(Beginning of Passage provided)
With 53, the 15th album in a recording career that has now spanned 25 years since his stunning self-titled debut on Blue Note in 1994, the pianist and composer Jacky Terrasson presents a magnificent collection of original pieces in the form of an intimate confession, brought to life by a varied cast of trio mates, and performed at a level of mastery that places Terrasson among of the greatest artists in Jazz.
“Why 53? Simply because I conceived of and recorded this music during my 53rd year, and on this occasion I wanted to make a record that really reflected me,” explains Terrasson. “At the age of 53, a man begins to feel he has reached a form of maturity, is at his peak, and so can look at life with a certain distance and see things more clearly. With this record I wanted to give everything of myself, to take risks, while assuming my career, my artistic choices, my life … and my age!”
(End of Passage provided)
_What you will do_
Repeat word for word the part of the passage on Jacky Terrasson's album 53 that starts at "With 53, the" and ends at "artists in Jazz.". The data here comes from a separate source, unrelated to the passage on Jacky Terrasson's album 53.
(Beginning of Data below)
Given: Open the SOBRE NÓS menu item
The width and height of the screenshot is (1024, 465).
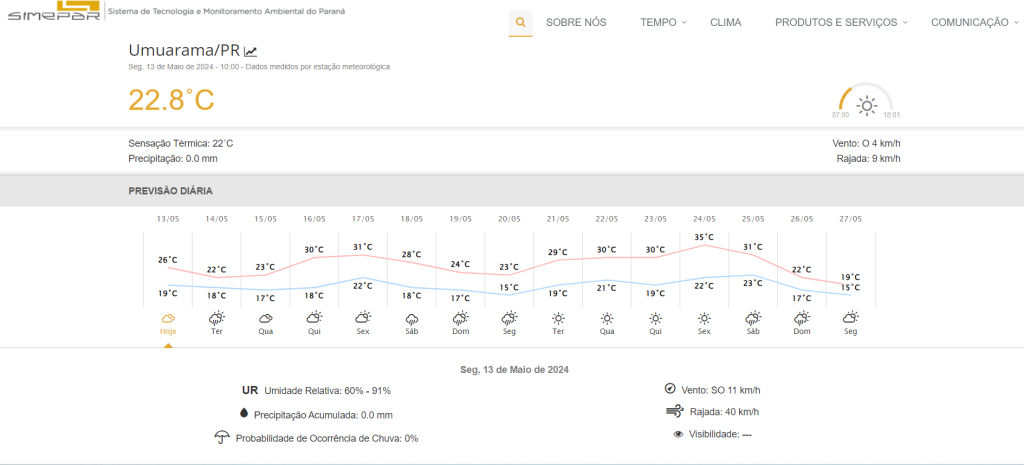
(End of Data below)
_Finished task_
With 53, the 15th album in a recording career that has now spanned 25 years since his stunning self-titled debut on Blue Note in 1994, the pianist and composer Jacky Terrasson presents a magnificent collection of original pieces in the form of an intimate confession, brought to life by a varied cast of trio mates, and performed at a level of mastery that places Terrasson among of the greatest artists in Jazz.